J1広島、首位快走の陰に「青山中心論」あり 主将の“成熟”に見える新たな強みとは?

“リトリート”の3バック回帰ではなく、“アグレッシブ”な4バックを選択

 では、どうして守備で試合の主導権を握ることができるのか。もちろん、FWのプレッシャーがファーストインパクトで、そこから2列目の連動によって相手のプレーを限定させていくわけだ。

【注目】白熱するJリーグ、一部の試合を無料ライブ配信! 簡単登録ですぐ視聴できる「DAZN Freemium」はここから

 もちろん、プレッシングサッカーの原則は、今やサッカーの常識であろう。コンパクトゾーンを作るのも、プレッシングを有効化するための一手段であり、プレッシングを続けるのはボールを奪うため。それもまた、誰もが知っていることだろう。

 これまでの広島は、プレッシングではなくリトリート、つまりラインを下げてブロックを作り、低い位置で相手のミスを誘ってボールを取ることを主眼としていた。プレッシングとリトリートを比較して、プレッシングが優位だというつもりはない。というよりも、広島はリトリートで3度の優勝を成し遂げた。
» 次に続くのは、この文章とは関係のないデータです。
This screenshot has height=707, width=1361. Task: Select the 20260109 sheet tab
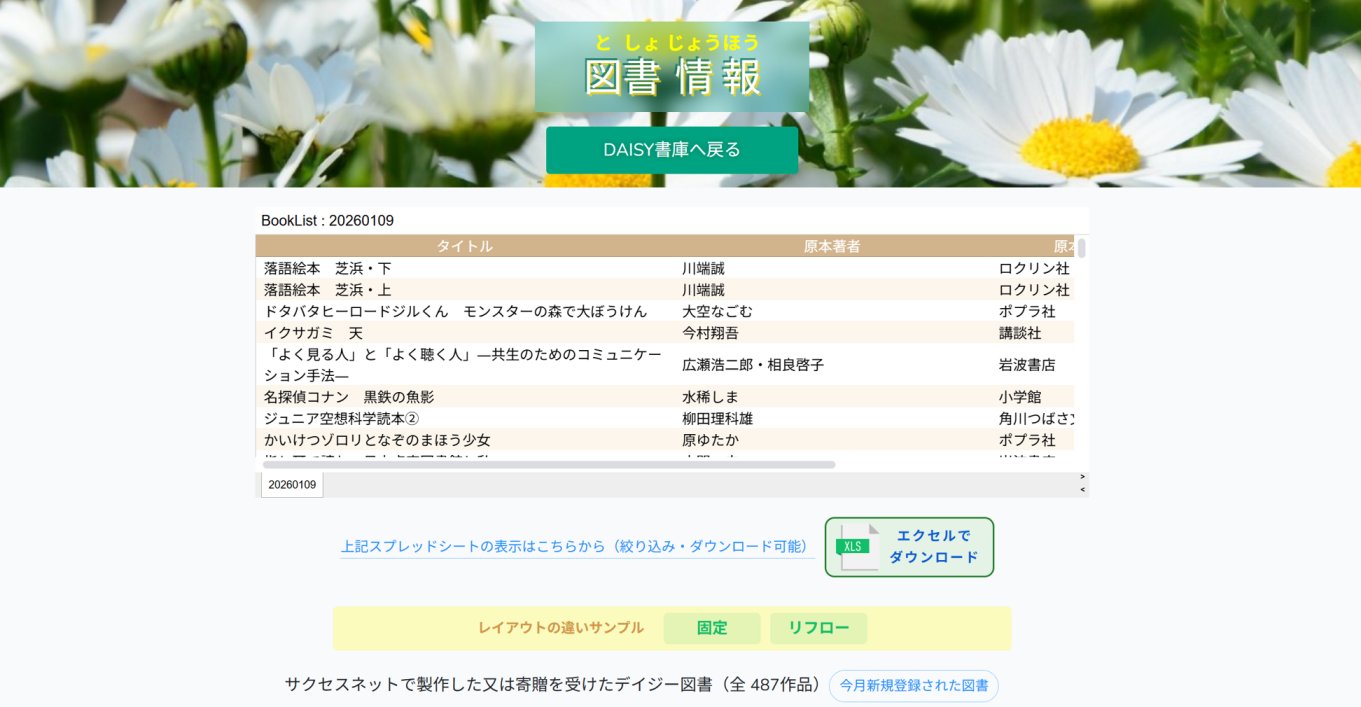coord(292,485)
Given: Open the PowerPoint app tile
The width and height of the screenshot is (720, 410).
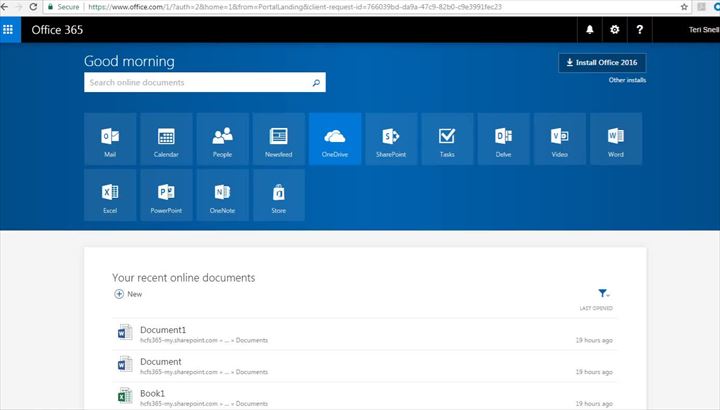Looking at the screenshot, I should [166, 195].
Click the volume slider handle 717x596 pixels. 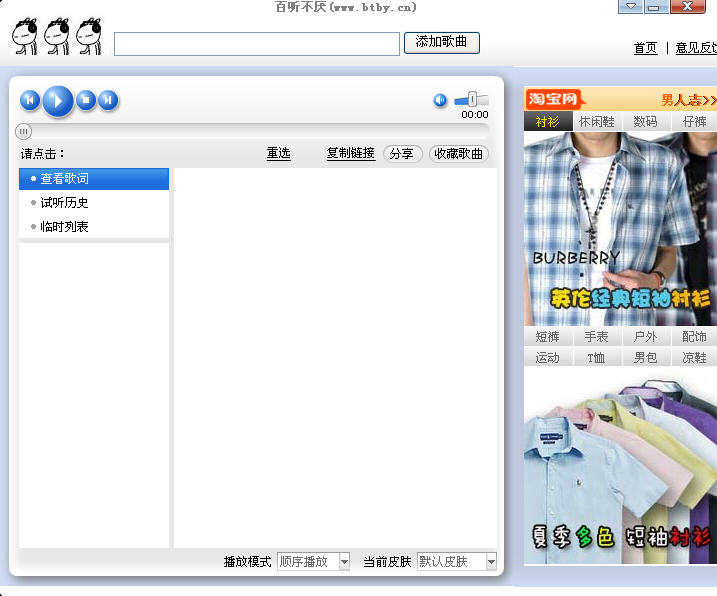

身も蓋もない言い方にはなるが、しっかりと守れて勝利できるのであれば、どういう形であろうとも悪くないのだ。

 とはいえ、広島の戦術は昨季、機能不全に陥っていた。栄光を築いた森保一前監督の後を引き継いだヤン・ヨンソン監督は、応急的な手当をしてなんとか残留にまで持ち込んだ。しかし、1年間を通して結果を残すためには、対処療法ではなく根本的な治療が必要であることを城福監督は、よく知っていた。だからこそ、基本からやり直したのだ。「高いレベルのベーシック」という言葉をキーワードにして、フォーメーションだけではなく闘い方も――。

 実は城福監督はキャンプの間、3-4-2-1も試している。慣れ親しんだ形でプレーすると、チームは上手く流れる。だが、それでは根本的な治癒にはならない。リトリートする守備では、3バックのままでは、根本的な解決にならないことを指揮官は実感していたはずだ。だからこそ、彼は3バックへの回帰を諦めた。そしてリトリートではなくアグレッシブへと方向性を変革したのである。甲府時代には3バックを採用していたわけで、やろうと思えばできたはずである。だが、紫のチームに赴いた指揮官は、3バックを選択しなかった。

 アグレッシブにプレッシングを仕掛け、ボールを失った瞬間にも厳しく相手に圧力をかけて奪い返す。相手陣内で常にボールを動かすことを監督は理想とした。ボール支配率80%を超えるマンチェスター・シティの原点は相手からボールを奪い返す位置の高さだが、極端な話で言えば城福監督の目指すところはそこにある。